Ein weiteres Ergebnis der Befragung: Der von vielen Multichannel-Händlern mit großen Erwartungen gestartete "Click & Collect"-Service kommt bisher im deutschen Markt nicht richtig vom Fleck. So wurden im vergangenen Jahr nur 4% der Online-Bestellungen in der Filiale abgeholt. Damit liegt die tatsächliche Quote deutlich unter den Erwartungen aus 2019: 35% der Befragten hatten damals angegeben, 2020 In-Store-Pick-up nutzen zu wollen. "Hier kann eine Umstrukturierung und Automatisierung der Abläufe sowie ein klar vom Verkaufsraum getrennter "Click & Collect"-Abholbereich zu weiterer Akzeptanz verhelfen. Der Erfolg der DHL-Paketboxen zeigt, in welche Richtung sich diese Form des Einkaufens entwickeln sollte. Nicht zuletzt schafft der digitale Abholcode für die Pick-up-Box auf dem Kundenparkplatz auch eine Unabhängigkeit von den in Deutschland immer noch sehr strikten Ladenöffnungszeiten", so Heckmann.

Neben den Lieferbedingungen hält offenbar vor allem die Skepsis gegenüber Frischwaren die Verbraucher zurück, Lebensmittel regelmäßig online zu bestellen.
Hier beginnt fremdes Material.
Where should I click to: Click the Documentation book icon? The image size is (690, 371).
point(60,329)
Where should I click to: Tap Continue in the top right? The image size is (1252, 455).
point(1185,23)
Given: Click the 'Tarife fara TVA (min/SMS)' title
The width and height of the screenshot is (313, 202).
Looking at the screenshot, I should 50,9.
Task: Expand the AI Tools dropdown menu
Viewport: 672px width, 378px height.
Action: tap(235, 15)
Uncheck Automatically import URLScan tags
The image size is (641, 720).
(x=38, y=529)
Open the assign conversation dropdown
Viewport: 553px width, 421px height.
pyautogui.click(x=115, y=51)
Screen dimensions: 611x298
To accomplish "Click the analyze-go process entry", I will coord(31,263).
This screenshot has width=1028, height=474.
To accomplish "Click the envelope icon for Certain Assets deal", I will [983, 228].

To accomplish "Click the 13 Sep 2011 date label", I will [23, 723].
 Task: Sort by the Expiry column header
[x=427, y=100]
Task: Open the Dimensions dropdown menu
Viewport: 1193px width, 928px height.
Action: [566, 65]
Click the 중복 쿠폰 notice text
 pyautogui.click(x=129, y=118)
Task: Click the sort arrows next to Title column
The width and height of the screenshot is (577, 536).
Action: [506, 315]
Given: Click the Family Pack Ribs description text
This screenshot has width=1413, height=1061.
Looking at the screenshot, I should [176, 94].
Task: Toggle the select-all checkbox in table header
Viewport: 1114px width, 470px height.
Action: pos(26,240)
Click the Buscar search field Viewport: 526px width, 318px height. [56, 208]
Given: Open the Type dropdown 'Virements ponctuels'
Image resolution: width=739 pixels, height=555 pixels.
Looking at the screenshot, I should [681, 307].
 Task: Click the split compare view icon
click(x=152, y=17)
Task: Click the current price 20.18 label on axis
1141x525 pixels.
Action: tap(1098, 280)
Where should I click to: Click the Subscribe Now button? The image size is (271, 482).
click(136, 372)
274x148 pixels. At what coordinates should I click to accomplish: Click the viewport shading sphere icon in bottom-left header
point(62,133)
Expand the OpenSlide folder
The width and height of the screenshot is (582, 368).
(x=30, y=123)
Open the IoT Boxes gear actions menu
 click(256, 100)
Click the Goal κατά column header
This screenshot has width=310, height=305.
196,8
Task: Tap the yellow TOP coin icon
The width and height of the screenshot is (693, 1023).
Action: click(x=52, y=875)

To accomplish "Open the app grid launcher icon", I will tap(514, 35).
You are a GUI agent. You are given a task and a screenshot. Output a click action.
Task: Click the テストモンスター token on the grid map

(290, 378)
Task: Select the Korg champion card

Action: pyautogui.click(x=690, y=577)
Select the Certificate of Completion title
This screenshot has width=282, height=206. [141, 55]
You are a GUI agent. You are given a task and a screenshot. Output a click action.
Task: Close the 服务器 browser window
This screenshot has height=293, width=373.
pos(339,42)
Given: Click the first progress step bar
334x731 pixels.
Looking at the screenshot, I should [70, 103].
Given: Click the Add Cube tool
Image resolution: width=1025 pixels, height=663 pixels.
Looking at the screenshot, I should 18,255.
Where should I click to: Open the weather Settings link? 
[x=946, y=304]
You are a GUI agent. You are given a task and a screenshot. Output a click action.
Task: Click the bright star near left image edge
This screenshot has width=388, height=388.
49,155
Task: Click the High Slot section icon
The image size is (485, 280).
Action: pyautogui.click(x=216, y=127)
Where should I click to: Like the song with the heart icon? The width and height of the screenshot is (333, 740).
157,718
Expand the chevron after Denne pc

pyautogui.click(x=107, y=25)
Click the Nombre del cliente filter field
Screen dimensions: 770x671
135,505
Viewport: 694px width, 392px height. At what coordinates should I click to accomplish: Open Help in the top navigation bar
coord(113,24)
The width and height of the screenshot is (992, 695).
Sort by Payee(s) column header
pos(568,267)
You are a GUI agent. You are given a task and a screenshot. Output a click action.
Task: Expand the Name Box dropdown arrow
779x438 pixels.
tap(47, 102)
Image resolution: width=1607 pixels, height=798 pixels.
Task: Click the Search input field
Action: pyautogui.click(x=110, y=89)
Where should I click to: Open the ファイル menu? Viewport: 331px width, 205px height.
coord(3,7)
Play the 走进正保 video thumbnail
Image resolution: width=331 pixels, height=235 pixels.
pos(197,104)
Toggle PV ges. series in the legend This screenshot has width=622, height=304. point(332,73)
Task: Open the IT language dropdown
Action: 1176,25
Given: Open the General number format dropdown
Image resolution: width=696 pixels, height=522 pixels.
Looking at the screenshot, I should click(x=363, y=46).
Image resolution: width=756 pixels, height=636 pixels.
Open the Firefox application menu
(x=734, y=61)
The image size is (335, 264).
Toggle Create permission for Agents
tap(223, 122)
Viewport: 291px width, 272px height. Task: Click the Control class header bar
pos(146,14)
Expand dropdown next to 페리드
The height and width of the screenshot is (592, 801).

So bestehen die größten Bedenken bezüglich der Qualität und Frische der gelieferten Produkte. Die gute Nachricht jedoch: Dieser Wert ist gegenüber der Umfrage im Jahr 2019 stark zurückgegangen (46% 2020 vs. 56% 2019). Erst danach folgt als Kritikpunkt das zu kleine Sortiment (26%). Der Preis, der in anderen Branchen (beispielsweise bei Elektronik) ausschlaggebend für die Online-Kaufentscheidung ist, rangiert dagegen erst auf Platz sechs (23%). "Es ist kein Zufall, dass sich die Marktkapitalisierung der Kochboxen-Versender in den vergangenen zwölf Monaten vervielfacht hat. Nach langer Skepsis der Verbraucher gegenüber dem Online-Lebensmittelhandel hat der Lockdown offensichtlich zu einem echten Umdenken geführt. Auf dieses veränderte Verbraucherverhalten muss sich der Lebensmitteleinzelhandel nun mit entsprechenden Angeboten und einer skalierbaren Infrastruktur einstellen, um den Kundenerwartungen gerecht zu werden", so das Fazit von Heckmann.

Über die Studie

Die "AlixPartners Home Delivery Shopping Survey 2020" basiert auf der Online-Befragung eines deutschlandweiten Samples von 1.004 Kunden über alle Regionen, demografischen Faktoren und Einkommenslevel hinweg. Dabei wurden die Einkaufsgewohnheiten, Erfahrungen und Wünsche beim Online-Shopping abgefragt. Diese wurden mit Entwicklungen in den USA und Italien abgeglichen, um so weitere Einsichten in Konsumentengewohnheiten zu gewinnen und aufkommende Trends im Bereich des Home Delivery Shopping frühzeitig zu erkennen.